Although it is “only” a CSV, this is the result of a continuous 9-YEAR work. And today, due to the Office’s policy of removing this data, this database is only available because of Correio’s work. We had feedback from professors who are now able to carry out their researches. Due to its granularity, it is an extremely important database for any study of violence in Salvador, covering an entire decade of data.
The entire project, since 2011, is based on data published daily by the Public Security Office since 2011, on this link: http://www.ssp.ba.gov.br/modules/consultas_externas/index.php?cod=5.
In the early years of the project, the data was collected manually, but only the first 1,000 homicides of the year were collected, since our stories were always based on those. Then, the project was used to be left on stand-by until the following year. With the advance of the project we felt we wanted to start making broader analysis of the whole years’ data. Of course, going back in many years over all the daily reports manually would be very hard. So, a former reporter at Correio, Thiago Freire, set up a scraper, and managed to scrape all previous data, since the first report, in 2011, thus obtaining the complete previous years.
From that moment on, we keep the data completely updated. And actually we keep doing it manually, because we need to access the reports for the daily coverage of violence in town. So when we access them, we already collect the data and update our database for the 1,000 Lives project. Then. monthly, we also update the CSV on the project’s page.
What was the hardest part of this project?
I believe the great merit of this project is not necessarily to have opened the data, since this is already a widespread good practice, not even the volume or type of data that was opened. It is also not a project that has complex technologies or shiny data visualizations. Being a mid-size newsroom, in a poor region of a developing country, we don’t have many resources (to give an idea, we don’t even have any webdesigner or developers in the newsroom).
Nevertheless, we strongly believe the project is unique, and this uniqueness lies in the fact that we were able to open the data only because, during nine years, we did a CONSTANT work to update this database. We, and only us, have kept this database up to date for so many years. And only due to our work this data is still available, after the Security Office decided, overnight, to remove it, in an anti-democratic decision that goes against Brazilian legislation. So, although the action of opening the data itself is common in other projects, what is unique in this work is the perseverance of our data journalism work, which allowed a quick and efficient response to an illegal decision of the government. We believe this process and the result of it can be a great reference for data journalists all over the world.

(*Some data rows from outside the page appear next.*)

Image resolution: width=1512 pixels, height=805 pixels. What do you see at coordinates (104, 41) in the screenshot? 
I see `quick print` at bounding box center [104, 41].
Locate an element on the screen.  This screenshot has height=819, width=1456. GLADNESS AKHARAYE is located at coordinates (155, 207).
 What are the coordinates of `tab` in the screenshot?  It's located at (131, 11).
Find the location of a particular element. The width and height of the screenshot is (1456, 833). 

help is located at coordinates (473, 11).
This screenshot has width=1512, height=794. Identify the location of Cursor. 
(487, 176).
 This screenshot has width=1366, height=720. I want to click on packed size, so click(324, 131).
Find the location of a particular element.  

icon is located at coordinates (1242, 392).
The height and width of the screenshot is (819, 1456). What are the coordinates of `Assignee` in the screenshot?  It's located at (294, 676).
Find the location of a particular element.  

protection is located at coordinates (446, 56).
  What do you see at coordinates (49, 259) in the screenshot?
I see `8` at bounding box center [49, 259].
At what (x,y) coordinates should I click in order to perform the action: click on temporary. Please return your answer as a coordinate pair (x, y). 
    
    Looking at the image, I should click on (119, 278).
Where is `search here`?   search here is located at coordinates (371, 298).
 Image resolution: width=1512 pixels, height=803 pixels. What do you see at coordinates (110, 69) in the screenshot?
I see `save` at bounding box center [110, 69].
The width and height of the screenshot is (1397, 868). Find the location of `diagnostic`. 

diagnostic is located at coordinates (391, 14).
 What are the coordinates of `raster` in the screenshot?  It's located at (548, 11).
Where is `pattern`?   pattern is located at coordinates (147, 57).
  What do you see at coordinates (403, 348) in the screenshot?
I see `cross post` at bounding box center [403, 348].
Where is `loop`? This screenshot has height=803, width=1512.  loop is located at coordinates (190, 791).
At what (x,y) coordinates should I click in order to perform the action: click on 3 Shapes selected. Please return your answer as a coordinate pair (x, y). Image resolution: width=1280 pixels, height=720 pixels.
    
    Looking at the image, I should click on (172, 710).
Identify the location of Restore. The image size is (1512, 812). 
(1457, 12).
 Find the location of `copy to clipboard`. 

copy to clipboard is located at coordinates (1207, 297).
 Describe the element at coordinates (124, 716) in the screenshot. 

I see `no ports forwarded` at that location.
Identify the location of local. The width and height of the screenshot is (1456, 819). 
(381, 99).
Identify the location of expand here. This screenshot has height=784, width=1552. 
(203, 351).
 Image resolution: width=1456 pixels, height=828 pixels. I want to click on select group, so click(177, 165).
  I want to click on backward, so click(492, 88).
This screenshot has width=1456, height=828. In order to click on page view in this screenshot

What can others learn from this project?
As already mentioned, it may be that the project has little to contribute in terms of technology or data viz, but we believe that this project has a lot to contribute and can be a global reference in terms of the importance of persevering in building a database, in order to prevent policies changes and maintain authorities accountable.
When working with data, we can sometimes take for granted that historical data will always be there, for when you want to use it. So, you won’t keep your own files because you can always scrape data from the past. However, our project shows that this is not always true, especially in countries or communities where the culture of opening data is not yet consolidated.
Another great point to learn from the project is the importance to perserve not only in a personal level, but also on a team level. Notice that, being already a 9-year project (and counting), the 1,000 Lives was born by the hand of a specific journalist (Juan Torres), but year by year the project (and specially the culture of keeping the data updated) was passed to other journalists (reporters and editors), who keep the project still running.
Besides, the project also has a good point on insisting on FOIA requests and using all instances of it to obtain a public data.